Stored data:
==================================================

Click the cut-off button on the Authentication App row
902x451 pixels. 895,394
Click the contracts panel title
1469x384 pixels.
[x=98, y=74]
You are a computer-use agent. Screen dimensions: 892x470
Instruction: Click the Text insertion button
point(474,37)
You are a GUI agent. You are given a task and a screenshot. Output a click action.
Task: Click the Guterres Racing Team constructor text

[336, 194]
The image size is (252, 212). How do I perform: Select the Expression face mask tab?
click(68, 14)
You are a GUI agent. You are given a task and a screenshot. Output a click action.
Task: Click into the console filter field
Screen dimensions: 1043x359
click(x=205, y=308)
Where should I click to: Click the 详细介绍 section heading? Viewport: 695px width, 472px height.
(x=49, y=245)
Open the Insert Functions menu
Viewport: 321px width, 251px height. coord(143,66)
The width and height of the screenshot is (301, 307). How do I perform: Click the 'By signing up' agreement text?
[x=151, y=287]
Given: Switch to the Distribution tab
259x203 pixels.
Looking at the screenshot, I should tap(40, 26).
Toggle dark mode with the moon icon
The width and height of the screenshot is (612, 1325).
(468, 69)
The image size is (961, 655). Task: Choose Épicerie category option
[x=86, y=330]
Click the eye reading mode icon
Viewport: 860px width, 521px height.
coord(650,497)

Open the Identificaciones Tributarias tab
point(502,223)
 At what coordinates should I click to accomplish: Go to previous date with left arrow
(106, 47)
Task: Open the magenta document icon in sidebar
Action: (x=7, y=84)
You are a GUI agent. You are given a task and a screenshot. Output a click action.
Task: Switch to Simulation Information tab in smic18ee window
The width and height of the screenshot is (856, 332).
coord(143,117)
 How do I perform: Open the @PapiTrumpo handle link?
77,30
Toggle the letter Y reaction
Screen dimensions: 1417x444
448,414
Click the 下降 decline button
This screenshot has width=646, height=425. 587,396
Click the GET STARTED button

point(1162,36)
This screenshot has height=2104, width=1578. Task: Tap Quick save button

==================================================

▸ WHAT IS BEING ASKED: When a line in the data contains the string "Switch", copy that line.

▸ SOLUTION TO THIS EXERCISE:
Given: Switch to the Distribution tab
Task: Switch to Simulation Information tab in smic18ee window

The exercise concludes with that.